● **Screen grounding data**

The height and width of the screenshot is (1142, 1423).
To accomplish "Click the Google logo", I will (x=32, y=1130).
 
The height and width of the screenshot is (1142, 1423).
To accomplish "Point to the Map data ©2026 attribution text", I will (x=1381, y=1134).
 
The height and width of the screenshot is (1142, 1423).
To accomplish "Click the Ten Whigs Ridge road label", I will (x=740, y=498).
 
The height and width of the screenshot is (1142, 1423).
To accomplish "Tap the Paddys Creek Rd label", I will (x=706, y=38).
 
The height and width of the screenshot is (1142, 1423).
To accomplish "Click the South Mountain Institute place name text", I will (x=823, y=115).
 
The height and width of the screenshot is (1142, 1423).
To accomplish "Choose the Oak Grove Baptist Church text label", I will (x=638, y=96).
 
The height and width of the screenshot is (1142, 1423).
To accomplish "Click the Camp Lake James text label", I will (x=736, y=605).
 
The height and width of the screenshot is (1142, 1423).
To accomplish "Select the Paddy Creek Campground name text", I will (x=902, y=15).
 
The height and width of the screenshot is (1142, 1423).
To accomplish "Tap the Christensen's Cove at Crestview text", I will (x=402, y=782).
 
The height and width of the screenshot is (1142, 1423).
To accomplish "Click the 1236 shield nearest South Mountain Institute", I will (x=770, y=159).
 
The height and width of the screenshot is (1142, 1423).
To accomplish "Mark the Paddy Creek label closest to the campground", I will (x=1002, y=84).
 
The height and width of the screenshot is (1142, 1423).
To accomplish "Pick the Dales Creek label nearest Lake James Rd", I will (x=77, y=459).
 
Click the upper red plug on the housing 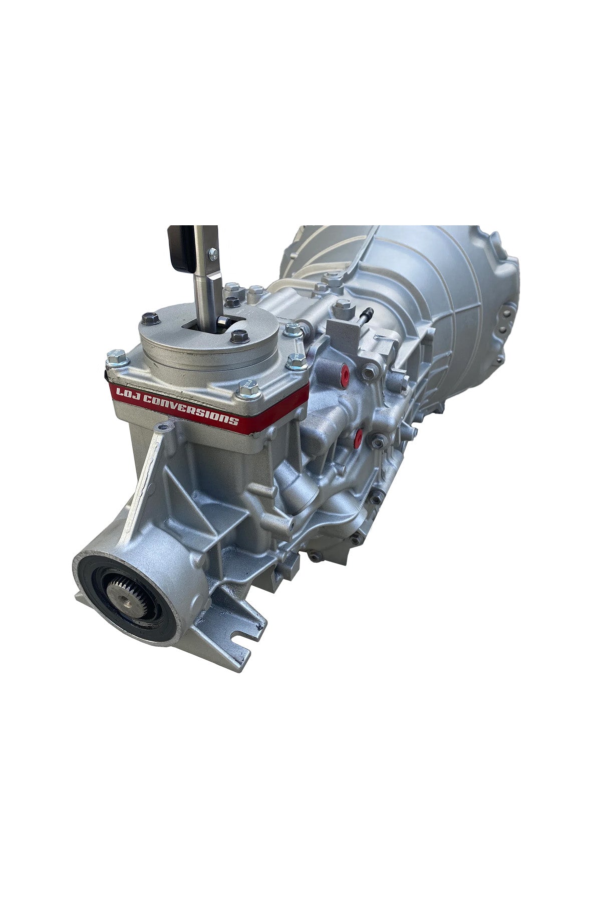(345, 371)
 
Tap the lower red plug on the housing (358, 437)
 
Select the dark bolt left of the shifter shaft (148, 318)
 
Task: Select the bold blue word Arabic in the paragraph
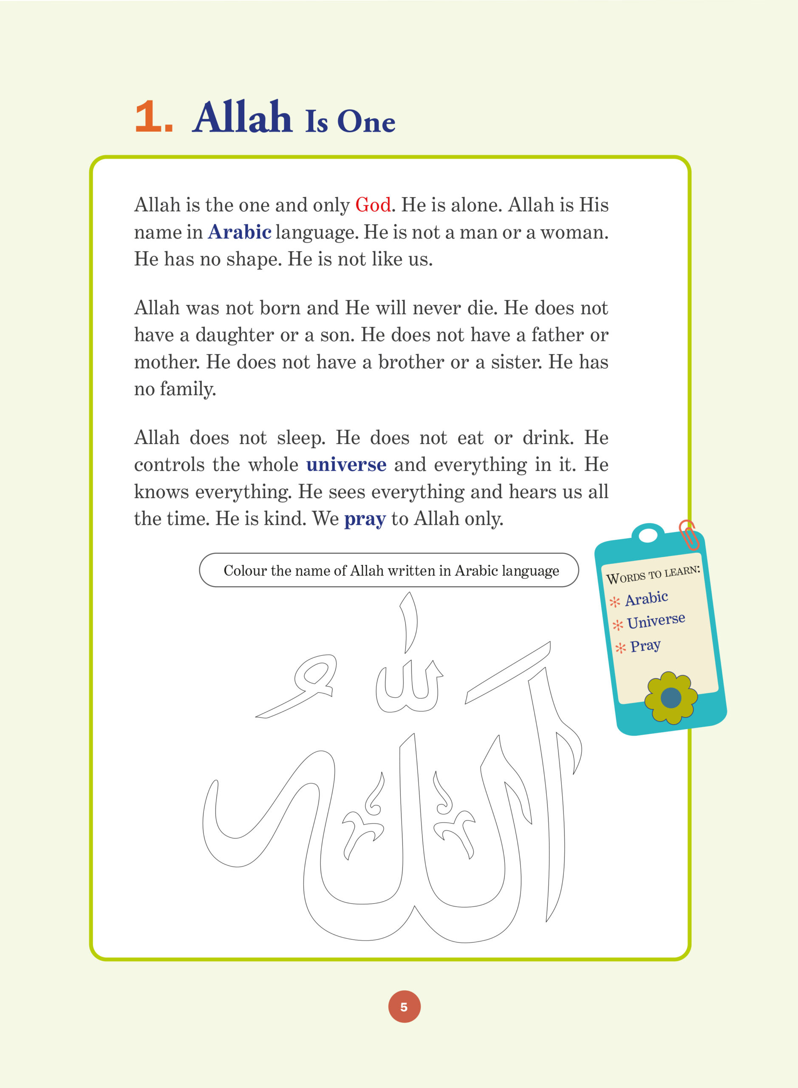240,232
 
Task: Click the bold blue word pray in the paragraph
365,519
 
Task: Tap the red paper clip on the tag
688,534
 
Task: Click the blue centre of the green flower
671,697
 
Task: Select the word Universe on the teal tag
656,621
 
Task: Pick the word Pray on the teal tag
645,646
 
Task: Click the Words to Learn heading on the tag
653,575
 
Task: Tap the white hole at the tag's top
648,536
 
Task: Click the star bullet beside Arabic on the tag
614,602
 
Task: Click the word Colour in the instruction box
245,571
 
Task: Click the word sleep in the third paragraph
300,438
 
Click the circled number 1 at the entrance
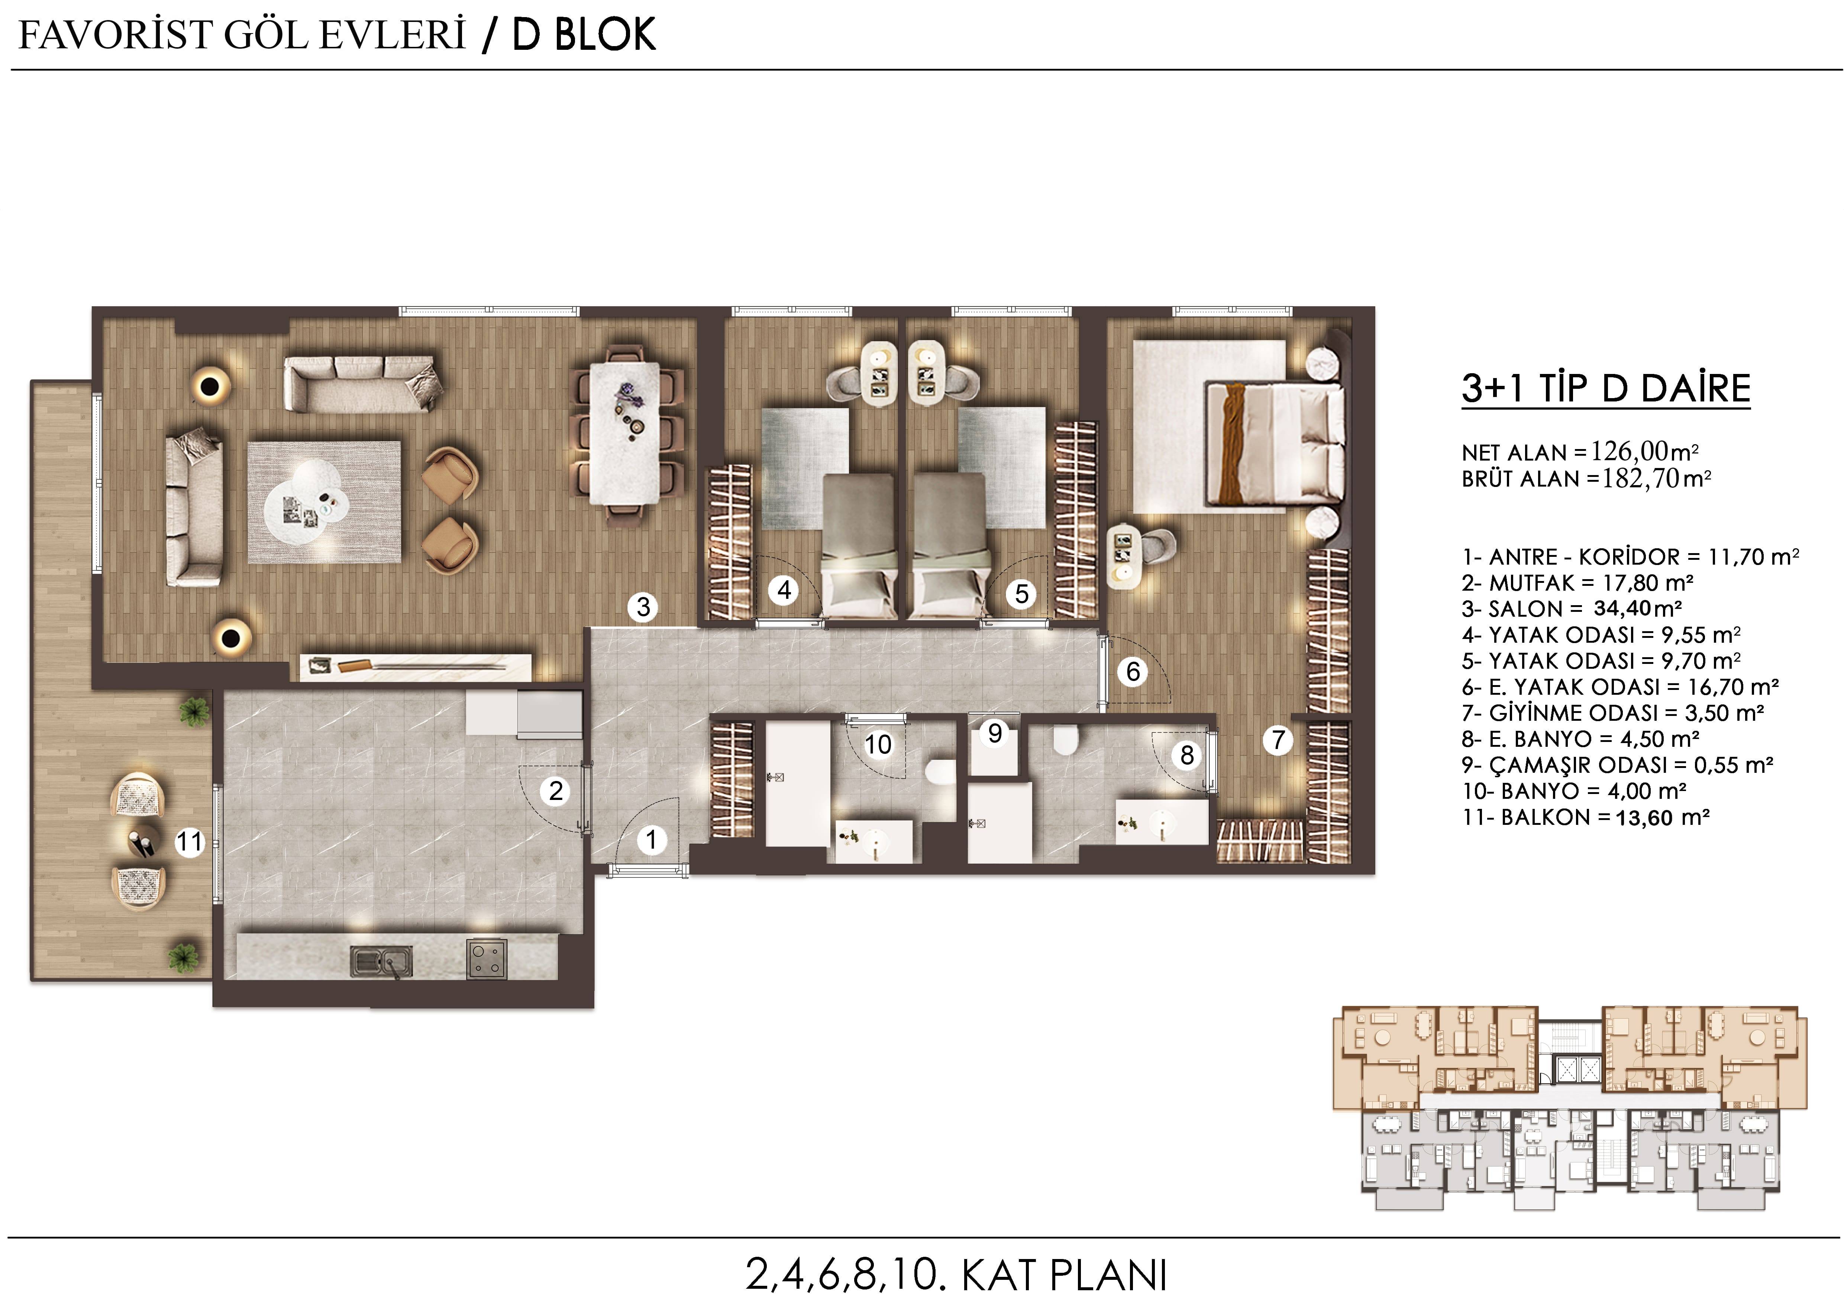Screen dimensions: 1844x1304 (651, 840)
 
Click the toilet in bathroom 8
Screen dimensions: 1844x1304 (1065, 740)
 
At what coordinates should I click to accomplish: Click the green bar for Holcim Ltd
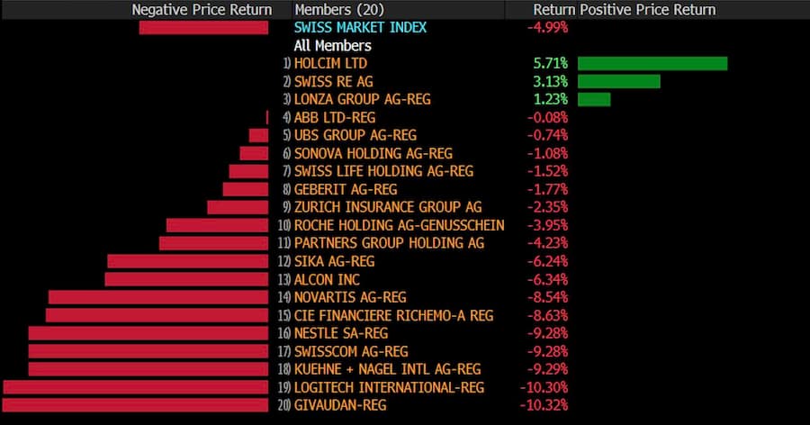pyautogui.click(x=652, y=63)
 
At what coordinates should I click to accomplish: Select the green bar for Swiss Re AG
pyautogui.click(x=618, y=81)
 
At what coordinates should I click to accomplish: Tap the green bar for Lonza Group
pyautogui.click(x=594, y=99)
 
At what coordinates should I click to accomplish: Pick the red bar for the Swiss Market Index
pyautogui.click(x=203, y=27)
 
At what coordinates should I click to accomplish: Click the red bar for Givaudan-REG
pyautogui.click(x=136, y=405)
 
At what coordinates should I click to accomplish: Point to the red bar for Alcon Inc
pyautogui.click(x=186, y=279)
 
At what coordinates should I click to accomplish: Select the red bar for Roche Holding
pyautogui.click(x=217, y=225)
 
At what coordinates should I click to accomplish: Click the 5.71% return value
pyautogui.click(x=550, y=63)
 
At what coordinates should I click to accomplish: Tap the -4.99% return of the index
pyautogui.click(x=547, y=27)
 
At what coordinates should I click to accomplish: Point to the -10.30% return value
pyautogui.click(x=544, y=387)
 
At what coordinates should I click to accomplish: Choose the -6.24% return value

● **TASK**
Transcribe the lines of the data above from the line containing "Task: Select the bold" up to and including the line containing "pyautogui.click(x=618, y=81)", leaving out the pictures.

● **FINISHED ANSWER**
Task: Select the bold blue word Arabic in the paragraph
240,232
 
Task: Click the bold blue word pray in the paragraph
365,519
 
Task: Tap the red paper clip on the tag
688,534
 
Task: Click the blue centre of the green flower
671,697
 
Task: Select the word Universe on the teal tag
656,621
 
Task: Pick the word Pray on the teal tag
645,646
 
Task: Click the Words to Learn heading on the tag
653,575
 
Task: Tap the white hole at the tag's top
648,536
 
Task: Click the star bullet beside Arabic on the tag
614,602
 
Task: Click the word Colour in the instruction box
245,571
 
Task: Click the word sleep in the third paragraph
300,438
 
Click the circled number 1 at the entrance
Screen dimensions: 1844x1304 (651, 840)
 
Click the toilet in bathroom 8
Screen dimensions: 1844x1304 (1065, 740)
 
At what coordinates should I click to accomplish: Click the green bar for Holcim Ltd
pyautogui.click(x=652, y=63)
 
At what coordinates should I click to accomplish: Select the green bar for Swiss Re AG
pyautogui.click(x=618, y=81)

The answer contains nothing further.